By Rachel Orland
“Breakfast is the most important meal of the day.” Every child growing up in the United States is ingrained with this saying. Large bowls of Reese’s Puffs and plates filled with Eggo waffles were staples in my house growing up. While tables crowded with cereal boxes, pans of scrambled eggs and cups of juice and milk comprise a common breakfast scene in America, Italy takes a much more simplistic approach to the meal. I headed out early one morning to a café to experience a true Italian breakfast...strictly for research purposes, of course.

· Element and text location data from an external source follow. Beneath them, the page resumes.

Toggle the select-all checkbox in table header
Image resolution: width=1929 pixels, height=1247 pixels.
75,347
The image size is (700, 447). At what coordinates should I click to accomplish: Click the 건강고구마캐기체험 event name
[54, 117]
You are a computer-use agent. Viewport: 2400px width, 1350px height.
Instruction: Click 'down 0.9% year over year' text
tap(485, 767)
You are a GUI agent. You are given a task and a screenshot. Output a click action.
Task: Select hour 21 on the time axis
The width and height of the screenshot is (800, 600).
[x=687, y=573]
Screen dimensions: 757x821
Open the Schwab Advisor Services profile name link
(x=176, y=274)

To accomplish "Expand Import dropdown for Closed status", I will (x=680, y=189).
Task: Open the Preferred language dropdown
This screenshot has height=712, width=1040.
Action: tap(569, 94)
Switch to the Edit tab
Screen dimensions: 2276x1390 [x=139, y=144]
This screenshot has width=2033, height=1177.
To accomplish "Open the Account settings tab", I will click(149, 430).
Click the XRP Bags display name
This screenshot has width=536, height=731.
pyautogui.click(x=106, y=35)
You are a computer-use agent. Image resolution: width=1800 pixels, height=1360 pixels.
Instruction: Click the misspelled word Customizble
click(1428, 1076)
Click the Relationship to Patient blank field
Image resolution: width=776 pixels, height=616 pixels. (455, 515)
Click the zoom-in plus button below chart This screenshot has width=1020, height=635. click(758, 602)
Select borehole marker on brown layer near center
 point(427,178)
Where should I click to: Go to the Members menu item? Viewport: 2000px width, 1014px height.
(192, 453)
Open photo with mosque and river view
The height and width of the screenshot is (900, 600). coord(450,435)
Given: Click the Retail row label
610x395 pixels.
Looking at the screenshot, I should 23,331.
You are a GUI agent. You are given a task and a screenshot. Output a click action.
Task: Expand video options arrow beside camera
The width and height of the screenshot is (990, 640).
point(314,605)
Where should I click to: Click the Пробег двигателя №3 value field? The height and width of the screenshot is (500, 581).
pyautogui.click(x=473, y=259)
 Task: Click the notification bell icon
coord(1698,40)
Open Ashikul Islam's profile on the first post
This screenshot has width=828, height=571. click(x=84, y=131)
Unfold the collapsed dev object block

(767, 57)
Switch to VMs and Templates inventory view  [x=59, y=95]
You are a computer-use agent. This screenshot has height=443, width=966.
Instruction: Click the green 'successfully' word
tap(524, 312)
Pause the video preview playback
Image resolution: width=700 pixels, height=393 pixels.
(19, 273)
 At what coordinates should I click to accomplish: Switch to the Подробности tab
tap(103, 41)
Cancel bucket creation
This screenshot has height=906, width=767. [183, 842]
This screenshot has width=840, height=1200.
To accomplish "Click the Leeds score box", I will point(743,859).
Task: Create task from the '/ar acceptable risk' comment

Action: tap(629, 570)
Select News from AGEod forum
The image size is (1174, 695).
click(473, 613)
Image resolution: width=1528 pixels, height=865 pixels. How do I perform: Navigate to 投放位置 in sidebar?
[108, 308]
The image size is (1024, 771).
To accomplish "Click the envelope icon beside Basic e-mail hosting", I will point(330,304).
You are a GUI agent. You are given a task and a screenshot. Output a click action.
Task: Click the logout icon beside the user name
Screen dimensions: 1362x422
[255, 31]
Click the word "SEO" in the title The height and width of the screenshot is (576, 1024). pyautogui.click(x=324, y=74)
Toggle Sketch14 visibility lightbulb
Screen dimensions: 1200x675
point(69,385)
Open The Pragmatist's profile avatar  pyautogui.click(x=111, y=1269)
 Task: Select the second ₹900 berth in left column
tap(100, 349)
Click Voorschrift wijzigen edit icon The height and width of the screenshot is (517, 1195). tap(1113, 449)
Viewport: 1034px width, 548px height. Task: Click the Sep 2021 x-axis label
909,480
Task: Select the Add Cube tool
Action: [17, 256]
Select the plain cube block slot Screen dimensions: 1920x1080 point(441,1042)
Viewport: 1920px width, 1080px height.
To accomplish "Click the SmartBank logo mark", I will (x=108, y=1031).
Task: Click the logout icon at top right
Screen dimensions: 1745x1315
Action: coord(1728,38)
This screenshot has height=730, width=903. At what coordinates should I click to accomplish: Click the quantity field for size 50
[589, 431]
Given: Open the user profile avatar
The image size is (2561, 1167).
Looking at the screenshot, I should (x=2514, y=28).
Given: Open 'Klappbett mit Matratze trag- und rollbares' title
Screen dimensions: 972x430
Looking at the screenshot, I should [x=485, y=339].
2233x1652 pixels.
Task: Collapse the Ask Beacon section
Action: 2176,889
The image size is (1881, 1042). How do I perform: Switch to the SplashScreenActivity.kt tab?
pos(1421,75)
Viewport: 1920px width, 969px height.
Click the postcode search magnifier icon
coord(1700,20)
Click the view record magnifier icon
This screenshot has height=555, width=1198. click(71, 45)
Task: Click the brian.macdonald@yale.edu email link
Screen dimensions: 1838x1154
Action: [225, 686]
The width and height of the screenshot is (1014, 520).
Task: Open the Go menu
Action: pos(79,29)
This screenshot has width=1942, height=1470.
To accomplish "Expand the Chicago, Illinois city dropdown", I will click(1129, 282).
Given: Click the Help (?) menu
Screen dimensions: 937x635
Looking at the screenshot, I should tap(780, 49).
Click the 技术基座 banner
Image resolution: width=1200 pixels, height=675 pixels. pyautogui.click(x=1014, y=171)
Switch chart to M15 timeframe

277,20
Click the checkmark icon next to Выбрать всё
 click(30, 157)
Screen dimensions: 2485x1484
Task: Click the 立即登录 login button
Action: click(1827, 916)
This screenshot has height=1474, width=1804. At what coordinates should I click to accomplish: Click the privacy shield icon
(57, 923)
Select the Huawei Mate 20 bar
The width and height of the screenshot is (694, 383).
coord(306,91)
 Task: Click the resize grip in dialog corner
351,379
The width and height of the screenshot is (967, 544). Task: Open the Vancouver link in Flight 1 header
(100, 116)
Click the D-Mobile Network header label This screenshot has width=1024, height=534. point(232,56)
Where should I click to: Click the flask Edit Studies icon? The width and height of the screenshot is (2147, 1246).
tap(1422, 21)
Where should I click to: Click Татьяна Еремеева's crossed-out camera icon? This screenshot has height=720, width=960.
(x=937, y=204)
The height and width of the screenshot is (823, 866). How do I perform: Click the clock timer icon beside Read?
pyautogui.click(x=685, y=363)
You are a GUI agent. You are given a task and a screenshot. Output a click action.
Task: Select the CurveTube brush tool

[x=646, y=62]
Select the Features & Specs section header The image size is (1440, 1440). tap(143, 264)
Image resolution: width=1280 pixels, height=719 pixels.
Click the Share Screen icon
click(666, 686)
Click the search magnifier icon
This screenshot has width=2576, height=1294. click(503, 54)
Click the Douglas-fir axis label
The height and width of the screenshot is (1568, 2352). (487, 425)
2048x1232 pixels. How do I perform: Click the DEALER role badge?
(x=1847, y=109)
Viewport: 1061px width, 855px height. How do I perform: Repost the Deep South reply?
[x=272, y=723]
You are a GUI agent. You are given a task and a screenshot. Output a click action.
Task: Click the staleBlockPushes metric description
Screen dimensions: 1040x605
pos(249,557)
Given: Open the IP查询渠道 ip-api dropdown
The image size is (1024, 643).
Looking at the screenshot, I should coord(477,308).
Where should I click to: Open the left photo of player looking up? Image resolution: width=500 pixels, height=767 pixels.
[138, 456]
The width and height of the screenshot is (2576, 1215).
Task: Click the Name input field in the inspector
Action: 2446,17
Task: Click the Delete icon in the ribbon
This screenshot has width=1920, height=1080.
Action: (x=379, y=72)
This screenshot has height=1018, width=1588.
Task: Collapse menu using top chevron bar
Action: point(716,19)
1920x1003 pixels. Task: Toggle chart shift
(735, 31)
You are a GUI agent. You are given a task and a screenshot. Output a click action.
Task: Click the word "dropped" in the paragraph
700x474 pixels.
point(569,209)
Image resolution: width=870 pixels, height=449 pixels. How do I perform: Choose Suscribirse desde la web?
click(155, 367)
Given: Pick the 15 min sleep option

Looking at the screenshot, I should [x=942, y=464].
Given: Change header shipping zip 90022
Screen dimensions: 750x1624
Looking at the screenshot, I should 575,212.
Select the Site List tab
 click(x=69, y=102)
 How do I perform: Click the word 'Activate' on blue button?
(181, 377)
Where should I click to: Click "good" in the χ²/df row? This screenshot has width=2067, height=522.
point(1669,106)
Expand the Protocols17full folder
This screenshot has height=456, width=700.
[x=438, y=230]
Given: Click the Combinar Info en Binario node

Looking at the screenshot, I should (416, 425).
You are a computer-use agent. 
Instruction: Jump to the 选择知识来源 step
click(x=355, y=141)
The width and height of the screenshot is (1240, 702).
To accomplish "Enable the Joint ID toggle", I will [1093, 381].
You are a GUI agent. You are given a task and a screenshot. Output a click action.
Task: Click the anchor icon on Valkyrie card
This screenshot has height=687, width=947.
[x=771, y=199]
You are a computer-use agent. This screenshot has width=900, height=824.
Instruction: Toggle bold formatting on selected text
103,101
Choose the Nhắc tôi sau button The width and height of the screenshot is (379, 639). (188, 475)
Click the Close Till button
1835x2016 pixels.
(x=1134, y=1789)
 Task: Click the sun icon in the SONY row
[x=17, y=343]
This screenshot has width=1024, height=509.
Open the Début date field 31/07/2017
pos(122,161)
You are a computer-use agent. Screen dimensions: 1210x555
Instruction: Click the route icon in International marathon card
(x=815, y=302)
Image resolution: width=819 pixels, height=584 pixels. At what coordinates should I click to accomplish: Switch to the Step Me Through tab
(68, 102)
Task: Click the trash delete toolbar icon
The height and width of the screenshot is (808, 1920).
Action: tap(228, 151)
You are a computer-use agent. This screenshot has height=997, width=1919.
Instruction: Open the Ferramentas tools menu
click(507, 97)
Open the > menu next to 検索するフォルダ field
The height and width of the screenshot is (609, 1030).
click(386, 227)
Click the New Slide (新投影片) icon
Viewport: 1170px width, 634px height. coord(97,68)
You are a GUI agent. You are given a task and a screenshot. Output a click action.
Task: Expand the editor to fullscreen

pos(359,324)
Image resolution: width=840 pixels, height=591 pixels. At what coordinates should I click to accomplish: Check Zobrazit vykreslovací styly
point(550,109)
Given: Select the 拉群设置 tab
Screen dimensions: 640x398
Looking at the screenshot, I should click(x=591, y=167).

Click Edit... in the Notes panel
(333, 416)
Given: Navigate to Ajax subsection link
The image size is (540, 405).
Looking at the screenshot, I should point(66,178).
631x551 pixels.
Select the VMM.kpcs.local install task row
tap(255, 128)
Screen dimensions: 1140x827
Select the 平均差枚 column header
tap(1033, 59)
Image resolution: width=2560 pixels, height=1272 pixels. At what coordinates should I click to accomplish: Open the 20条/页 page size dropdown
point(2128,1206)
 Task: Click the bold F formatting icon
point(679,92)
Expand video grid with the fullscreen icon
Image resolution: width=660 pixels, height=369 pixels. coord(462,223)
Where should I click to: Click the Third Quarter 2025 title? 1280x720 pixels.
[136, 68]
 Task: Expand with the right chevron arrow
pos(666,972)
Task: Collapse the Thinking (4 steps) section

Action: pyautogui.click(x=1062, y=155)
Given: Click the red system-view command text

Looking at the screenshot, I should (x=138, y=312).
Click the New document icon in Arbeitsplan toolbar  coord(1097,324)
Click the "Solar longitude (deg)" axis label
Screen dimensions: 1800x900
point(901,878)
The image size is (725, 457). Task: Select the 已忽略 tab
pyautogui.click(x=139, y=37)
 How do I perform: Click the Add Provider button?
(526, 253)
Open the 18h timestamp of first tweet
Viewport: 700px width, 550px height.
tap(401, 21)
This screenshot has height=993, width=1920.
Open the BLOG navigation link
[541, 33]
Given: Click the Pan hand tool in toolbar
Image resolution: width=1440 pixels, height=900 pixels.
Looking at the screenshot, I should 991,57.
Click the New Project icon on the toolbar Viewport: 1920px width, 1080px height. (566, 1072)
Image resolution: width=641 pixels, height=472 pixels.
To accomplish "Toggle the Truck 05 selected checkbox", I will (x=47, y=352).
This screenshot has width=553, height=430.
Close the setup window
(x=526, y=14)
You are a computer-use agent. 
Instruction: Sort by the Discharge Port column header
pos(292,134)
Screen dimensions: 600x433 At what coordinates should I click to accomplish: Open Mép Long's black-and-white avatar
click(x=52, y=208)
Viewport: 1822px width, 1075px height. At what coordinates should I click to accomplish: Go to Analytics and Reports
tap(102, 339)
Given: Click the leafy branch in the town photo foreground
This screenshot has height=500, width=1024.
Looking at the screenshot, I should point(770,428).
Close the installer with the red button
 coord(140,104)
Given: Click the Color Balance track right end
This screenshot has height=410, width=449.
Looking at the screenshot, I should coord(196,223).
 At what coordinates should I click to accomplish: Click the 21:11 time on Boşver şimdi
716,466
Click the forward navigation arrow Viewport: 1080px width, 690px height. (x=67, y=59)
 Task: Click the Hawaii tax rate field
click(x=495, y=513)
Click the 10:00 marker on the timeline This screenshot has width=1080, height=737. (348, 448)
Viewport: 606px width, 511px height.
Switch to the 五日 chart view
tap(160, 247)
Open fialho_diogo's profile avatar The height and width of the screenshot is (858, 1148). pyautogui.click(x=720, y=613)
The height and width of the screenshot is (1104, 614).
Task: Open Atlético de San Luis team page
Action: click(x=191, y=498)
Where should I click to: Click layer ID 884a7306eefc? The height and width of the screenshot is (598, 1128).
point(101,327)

A café called Pasticceria Bruschi is just one picturesque cobblestone street away from my temporary home, the Rooney Family Center. I walked into the dainty café and saw rows of pristine pastries, each one competing to be my breakfast with shows of powdered sugar and fruity centers. In my best attempt at Italian, I ended up ordering a cream-filled cannoli paired with a cappuccino. I’m used to paying close to $10 for a coffee and pastry, so I gladly paid the 2,40 euro and took a seat at a table outside. The quiet atmosphere was my first tip off that breakfast was not a big event. Outside seating in the United States may conjure images of unpleasant metal tables squeezed into a side alley, wind blowing hair into your mouth and the beating sun melting your meal. However, my outdoor breakfast was complemented by comfortable, padded chairs and brightly-colored, fragrant flowers. The peace and quiet was only interrupted by an occasional moped revving through the streets.
My cannoli was a flakey croissant, filled with airy cream and topped with light powdered sugar. The buttery shell was so delicate, carrying it out to my table was like carrying a valuable glass vase. The sugary Starbucks drinks from the states do not compare to the creamy cappuccinos here. I could taste the bitterness in my drink through clouds of foam on the first sip. The design in the cream stretched and distorted as I tipped the cup higher for a sip. Halfway through my cup, the bitter espresso punctured through the cloud of foam, striking my tastebuds with chocolatey notes of flavor. For a moment, I forgot about my usual drink: an iced venti, double shot, shaken espresso. I was lost in the strong scent of fresh brew and the aromatic spirals of steam. As Italian chef Fabio frequently says, the best cappuccino has a small amount of actual espresso, and the rest is filled with frothy milk. I finally understood culture shock when I had to learn how to cope without cups and cups of caffeine every morning. One cappuccino can demonstrate major lifestyle differences between American and Italian culture. Americans who don’t travel internationally may never realize how rushed their lives are. Italian time, filled with leisurely strolls and midday naps, doesn’t require huge amounts of caffeine and sugar. I eventually got through my withdrawals and accepted that I had to get enough sleep every night to stay awake all day.
The cannoli and coffee were a sweet start to the day. To the barista who made my coffee and the dog walkers that passed my table, it seemed like a normal breakfast: a single pastry item served with a small cappuccino. What they didn’t see was the American eyeing more pastries or already daydreaming about lunch. While Italian breakfast is double the quality of American breakfast, it is also half the size; I’ll have to ignore the nagging voice in my head telling me to “eat up” at breakfast. The more I learn about Italian culture, the more I feel like I pull out the thread sewing together all the norms and expectations I knew from the states. Some habits are easier to break than others. Being content with a fresh, warm dessert and Italian coffee shouldn’t take much time getting used to.